“
. . . for Art is man’s noblest attempt to preserve Imagination from Time, to
make unbreakable toys of the mind, mudpies which endure; and yet even the
masterpieces whose permanence grants them a mystical authority over us are
doomed to decay: a word slithers into oblivion, then a phrase, then an idea.”
Connolly
admits that an exaggerated sense of evanescence has always plagued him. It’s a
theme he would scratch at throughout his career, most famously in Enemies of Promise (1938).
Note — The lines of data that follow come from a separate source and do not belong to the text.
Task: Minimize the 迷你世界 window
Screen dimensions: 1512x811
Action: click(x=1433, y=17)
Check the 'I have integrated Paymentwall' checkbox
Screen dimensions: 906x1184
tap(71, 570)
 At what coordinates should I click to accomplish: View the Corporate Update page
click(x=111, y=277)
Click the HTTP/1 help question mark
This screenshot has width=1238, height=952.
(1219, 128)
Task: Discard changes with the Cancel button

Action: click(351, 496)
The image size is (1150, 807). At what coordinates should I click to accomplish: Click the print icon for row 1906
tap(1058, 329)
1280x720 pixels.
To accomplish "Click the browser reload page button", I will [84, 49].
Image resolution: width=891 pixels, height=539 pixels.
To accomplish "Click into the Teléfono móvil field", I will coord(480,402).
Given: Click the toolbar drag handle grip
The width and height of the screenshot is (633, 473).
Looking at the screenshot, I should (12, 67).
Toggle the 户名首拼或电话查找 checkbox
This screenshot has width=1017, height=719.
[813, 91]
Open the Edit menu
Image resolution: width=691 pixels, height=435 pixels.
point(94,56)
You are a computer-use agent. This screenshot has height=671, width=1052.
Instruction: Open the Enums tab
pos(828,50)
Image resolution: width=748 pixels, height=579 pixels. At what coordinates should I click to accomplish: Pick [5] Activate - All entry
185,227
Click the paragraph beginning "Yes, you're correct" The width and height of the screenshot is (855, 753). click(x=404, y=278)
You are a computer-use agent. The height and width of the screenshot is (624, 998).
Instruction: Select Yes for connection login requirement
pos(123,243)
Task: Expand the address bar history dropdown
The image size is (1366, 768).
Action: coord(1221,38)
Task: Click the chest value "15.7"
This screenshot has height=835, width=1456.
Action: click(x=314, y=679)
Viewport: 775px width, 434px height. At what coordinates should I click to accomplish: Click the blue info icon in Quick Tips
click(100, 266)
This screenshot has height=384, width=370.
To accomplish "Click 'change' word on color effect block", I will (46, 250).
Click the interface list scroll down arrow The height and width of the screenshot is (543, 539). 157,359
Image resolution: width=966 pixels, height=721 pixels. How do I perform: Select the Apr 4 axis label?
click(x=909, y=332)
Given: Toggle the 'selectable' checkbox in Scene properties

In the subsequent
paragraph, we suspect, Connolly is writing not just generally but very
personally:
“I
feel I am fighting a rearguard action, for although each generation discovers
anew the value of masterpieces, generations are never quite the same and ours
are in fact coming to prefer the response induced by violent stimuli -- film,
radio, press -- to the slow permeation of the personality by great literature.”
The
sentiment is not original, but seldom has it been expressed so winningly.
Imagine Connolly on the evanescence of social media or Netflix. For him and his
generation (Auden, Waugh, Anthony Powell, Orwell, Henry Green), literature was central.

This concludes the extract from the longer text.